One has to applaud European Central Bank's (ECB) very quick interest rate response to the most recent inflation numbers that revealed a rapid rate of deceleration in Eurozone inflation. However, one has to be concerned that Mr. Draghi, the ECB's President, seems to be underestimating the very real risk of European deflation, especially in Europe's highly indebted periphery. One also has to question whether the ECB is doing nearly enough to avert that deflation risk from materializing.
The ECB's decision this morning to cut its policy rates by 25 basis points is clearly a step in the right direction. At a minimum, it should reduce disinflationary pressures by helping to weaken the Euro. Before getting carried away by this move, however, one should ask whether a 25 basis point cut in policy rates is nearly enough to get the European economy moving again. One also should question whether it will do much to reduce European unemployment from its present record level of 12.2%.
There are two reasons to be particularly skeptical about whether the ECB's latest moves are nearly sufficient. The first is that, by Mr. Draghi's own admission, the European monetary transmission mechanism is broken. Corporations and households in the European periphery continue to pay considerably higher interest rates than their counterparts in Europe's core countries. This suggests that that the periphery is benefiting very little from the ECB rate cuts.
The second reason for skepticism is that the ECB has now begun an asset evaluation exercise of the 130 major European banks that is to be completed by end-2014. And it is doing so without first ensuring that the banking system is adequately capitalized. This exercise threatens to exacerbate the European credit crunch already underway by incentivizing European banks to reduce their balance sheets in anticipation of the results of the ECB exercise. This would seem to be the very last thing that a struggling European economy needs now especially at a time that it is still engaging in budget austerity.

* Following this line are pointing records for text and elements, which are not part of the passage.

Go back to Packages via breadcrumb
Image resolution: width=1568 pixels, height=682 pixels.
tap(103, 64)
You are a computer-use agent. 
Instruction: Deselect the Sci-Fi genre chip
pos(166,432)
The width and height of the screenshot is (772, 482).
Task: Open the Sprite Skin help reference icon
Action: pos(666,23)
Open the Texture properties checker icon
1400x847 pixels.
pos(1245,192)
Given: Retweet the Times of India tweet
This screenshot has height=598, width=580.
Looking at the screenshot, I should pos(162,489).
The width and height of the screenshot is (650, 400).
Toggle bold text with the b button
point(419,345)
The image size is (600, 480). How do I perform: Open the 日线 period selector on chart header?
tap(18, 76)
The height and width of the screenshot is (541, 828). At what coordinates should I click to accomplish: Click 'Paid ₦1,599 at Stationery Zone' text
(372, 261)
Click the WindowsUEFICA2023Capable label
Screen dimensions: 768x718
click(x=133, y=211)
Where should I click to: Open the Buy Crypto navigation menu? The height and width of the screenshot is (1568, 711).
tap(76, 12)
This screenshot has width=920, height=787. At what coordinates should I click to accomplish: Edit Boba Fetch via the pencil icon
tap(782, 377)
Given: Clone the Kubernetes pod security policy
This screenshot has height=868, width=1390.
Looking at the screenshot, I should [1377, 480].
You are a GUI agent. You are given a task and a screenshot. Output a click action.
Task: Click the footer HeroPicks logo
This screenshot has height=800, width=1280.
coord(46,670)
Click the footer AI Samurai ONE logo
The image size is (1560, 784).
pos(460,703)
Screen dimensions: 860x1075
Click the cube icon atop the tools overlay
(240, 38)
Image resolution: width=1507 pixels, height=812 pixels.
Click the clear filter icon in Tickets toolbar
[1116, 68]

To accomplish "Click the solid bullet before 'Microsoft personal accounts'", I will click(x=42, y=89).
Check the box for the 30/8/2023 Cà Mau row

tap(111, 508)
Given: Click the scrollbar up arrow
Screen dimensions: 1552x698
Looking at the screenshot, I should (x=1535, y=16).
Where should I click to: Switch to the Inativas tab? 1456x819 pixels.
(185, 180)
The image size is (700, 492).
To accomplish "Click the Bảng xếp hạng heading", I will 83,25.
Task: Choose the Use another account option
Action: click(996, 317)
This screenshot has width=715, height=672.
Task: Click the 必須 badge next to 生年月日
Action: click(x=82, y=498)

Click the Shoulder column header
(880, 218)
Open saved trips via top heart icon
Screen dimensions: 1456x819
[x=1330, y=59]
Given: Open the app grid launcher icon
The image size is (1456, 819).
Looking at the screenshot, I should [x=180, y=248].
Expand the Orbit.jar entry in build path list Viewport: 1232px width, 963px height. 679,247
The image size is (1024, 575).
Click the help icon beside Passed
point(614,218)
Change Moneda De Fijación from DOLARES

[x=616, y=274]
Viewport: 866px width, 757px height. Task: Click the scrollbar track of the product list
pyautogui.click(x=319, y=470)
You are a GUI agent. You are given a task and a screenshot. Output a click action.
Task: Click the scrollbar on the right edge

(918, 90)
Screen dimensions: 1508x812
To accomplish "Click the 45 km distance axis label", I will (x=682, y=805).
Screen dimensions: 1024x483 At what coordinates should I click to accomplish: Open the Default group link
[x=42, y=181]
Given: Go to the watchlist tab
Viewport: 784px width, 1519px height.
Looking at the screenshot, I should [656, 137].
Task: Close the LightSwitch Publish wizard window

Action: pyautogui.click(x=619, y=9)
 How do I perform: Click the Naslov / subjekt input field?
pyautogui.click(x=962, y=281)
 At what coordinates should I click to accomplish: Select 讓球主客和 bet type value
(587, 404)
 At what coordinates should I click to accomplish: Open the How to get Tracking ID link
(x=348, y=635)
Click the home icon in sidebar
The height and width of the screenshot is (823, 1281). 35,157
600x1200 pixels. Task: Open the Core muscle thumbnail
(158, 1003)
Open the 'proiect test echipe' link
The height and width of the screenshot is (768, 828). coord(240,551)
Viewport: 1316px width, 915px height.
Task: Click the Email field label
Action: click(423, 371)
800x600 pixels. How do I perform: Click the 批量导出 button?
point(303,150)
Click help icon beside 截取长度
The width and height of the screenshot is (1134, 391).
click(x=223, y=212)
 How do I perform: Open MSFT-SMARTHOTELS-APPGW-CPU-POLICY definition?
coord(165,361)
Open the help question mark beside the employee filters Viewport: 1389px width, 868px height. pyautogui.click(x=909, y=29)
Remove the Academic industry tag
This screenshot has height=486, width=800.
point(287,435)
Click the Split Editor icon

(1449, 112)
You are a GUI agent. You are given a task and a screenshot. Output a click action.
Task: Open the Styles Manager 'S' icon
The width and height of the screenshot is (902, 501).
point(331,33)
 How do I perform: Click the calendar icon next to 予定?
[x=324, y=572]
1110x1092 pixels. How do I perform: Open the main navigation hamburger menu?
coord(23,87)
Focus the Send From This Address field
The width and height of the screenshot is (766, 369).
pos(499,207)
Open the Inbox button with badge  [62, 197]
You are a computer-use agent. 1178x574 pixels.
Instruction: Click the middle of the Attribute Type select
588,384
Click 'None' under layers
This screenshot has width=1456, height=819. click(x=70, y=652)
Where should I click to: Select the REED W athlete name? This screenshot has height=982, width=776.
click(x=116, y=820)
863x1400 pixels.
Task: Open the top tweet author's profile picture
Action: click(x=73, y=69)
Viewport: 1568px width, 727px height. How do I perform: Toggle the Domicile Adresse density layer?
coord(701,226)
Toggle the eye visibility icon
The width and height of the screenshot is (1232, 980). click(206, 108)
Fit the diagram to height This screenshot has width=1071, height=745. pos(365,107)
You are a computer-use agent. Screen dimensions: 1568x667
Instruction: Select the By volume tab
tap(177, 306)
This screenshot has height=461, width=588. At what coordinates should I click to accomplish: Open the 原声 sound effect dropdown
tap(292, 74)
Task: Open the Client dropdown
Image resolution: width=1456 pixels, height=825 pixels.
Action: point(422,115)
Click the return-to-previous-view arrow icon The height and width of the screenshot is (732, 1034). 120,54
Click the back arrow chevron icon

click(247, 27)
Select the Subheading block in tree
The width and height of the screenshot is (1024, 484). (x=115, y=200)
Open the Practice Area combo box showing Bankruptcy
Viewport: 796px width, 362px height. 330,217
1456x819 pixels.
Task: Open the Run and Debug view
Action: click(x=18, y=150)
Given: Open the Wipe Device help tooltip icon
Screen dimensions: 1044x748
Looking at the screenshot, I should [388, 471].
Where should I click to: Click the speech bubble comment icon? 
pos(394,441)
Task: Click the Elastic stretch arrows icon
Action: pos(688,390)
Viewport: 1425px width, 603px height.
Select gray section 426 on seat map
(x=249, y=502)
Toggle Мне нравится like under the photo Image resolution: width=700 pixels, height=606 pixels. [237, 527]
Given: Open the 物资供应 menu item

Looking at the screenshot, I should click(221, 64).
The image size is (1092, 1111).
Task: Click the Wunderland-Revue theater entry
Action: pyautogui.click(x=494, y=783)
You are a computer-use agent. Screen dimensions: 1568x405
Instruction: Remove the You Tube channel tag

To put the this morning's modest ECB move into perspective, it is well to recall how Mr. Bernanke responded in September 2012 to a stuttering US economy and to a decline in inflation to below the Fed's comfort zone. He responded by having the Federal Reserve launch a third and open-ended round of quantitative easing on a unprecedentedly large scale that has already resulted in more than US$1 trillion expansion in its balance sheet. By contrast, even as European inflation falls to 0.7%, or to around one-third of the ECB's inflation target, and even as much of the European economy remains depressed, Mr. Draghi responds with a 25 basis point cut in interest rates. And he gives little indication that more ECB action is in the pipeline.